Required work.
**1)** From the passage about the Dear Prudence letter, return the text from "I was reminded" to "gross. Seriously, gross.".
**2)** According to the passage about the Dear Prudence letter, which website runs the Dear Prudence advice column?

Document extract.

....................

This is not an overly complex concept when it's spelled out mathematically, but in real life it can be hard for people to remember that improbable events are often far more probable if you consider what's already happened.
I was reminded of this when I was reading Dear Prudence (Slate.com's advice column) last week and came across this letter from a man (born by artificial insemination from an unknown sperm donor) who decided to seek out his father, only to discover that it was the same man who had donated to his wife's mother. Oops. And gross. Seriously, gross.
What struck me as more though, was a response that was printed from another reader:
I know you/we cannot know, but color me skeptical that this letter is legit. The odds of such a “match” have to be very small. I can't help but wonder if this letter is a fiction pushing a political agenda.This seems true of course...I mean, it's a sort of Casablanca moment right? Of all the gin joints in all the towns in all the world....

....................

Pixel coordinate grounding data:
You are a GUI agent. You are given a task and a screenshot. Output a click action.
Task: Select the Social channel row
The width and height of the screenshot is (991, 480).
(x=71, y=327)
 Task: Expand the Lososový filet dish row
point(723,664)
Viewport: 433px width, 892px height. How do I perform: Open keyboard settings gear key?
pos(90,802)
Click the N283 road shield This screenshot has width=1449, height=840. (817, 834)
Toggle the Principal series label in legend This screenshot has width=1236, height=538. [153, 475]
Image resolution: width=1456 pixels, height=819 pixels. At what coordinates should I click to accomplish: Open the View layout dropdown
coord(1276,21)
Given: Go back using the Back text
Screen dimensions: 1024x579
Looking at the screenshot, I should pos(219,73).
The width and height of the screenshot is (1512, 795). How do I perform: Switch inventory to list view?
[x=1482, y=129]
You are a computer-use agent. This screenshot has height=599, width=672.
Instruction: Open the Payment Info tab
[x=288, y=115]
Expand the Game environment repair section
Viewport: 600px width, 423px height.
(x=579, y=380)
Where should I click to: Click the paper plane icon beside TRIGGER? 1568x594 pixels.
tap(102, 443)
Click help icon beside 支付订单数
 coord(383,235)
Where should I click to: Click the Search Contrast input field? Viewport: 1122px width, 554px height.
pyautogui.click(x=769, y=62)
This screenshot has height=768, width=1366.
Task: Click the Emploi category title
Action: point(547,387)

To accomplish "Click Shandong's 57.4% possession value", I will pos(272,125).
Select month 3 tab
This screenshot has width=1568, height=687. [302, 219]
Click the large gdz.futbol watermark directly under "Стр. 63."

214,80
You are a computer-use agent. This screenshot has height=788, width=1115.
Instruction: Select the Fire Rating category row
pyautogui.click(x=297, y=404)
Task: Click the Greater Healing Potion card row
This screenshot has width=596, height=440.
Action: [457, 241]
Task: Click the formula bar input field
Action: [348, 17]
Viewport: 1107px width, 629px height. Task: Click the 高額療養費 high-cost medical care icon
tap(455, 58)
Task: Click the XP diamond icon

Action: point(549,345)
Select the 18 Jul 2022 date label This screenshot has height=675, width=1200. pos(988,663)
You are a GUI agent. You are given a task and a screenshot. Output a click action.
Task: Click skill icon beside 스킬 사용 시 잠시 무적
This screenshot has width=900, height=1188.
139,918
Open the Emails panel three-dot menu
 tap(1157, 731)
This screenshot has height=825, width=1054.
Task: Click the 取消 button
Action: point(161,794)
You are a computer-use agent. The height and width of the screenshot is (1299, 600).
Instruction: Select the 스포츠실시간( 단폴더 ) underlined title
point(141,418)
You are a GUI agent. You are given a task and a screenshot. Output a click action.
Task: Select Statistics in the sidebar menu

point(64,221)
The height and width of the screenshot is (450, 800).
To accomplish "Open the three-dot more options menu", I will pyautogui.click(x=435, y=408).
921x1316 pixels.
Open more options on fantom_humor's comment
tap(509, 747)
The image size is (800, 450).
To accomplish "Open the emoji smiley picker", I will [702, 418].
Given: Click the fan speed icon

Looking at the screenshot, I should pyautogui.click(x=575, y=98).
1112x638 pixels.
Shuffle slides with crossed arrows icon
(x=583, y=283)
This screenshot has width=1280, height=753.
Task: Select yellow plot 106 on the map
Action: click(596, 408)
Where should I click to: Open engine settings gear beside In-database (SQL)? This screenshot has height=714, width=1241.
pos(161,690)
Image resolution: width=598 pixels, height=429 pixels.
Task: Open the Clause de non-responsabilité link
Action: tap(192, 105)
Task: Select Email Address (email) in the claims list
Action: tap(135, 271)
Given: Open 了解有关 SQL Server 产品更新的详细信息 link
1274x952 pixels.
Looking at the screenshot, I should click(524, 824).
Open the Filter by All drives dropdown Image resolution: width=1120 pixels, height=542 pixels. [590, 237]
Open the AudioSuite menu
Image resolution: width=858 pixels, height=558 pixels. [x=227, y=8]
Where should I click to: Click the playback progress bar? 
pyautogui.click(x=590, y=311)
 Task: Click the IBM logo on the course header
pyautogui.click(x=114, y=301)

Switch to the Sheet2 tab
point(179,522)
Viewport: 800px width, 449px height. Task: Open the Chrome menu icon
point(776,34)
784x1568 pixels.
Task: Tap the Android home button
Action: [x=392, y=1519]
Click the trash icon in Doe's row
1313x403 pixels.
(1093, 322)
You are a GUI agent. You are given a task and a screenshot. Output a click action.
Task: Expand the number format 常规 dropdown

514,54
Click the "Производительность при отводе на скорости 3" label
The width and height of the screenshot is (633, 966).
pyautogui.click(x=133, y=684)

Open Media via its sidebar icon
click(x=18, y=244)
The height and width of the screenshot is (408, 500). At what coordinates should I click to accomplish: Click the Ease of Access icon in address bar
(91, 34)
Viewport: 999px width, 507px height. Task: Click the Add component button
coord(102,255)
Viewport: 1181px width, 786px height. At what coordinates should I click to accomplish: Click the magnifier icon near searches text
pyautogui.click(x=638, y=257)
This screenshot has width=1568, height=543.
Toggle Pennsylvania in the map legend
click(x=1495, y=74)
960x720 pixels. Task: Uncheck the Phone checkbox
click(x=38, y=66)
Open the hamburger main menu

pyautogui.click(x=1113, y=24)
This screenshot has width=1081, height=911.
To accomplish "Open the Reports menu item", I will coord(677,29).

....................

Answers given.
**1)**
I was reminded of this when I was reading Dear Prudence (Slate.com's advice column) last week and came across this letter from a man (born by artificial insemination from an unknown sperm donor) who decided to seek out his father, only to discover that it was the same man who had donated to his wife's mother. Oops. And gross. Seriously, gross.

**2)** Slate.com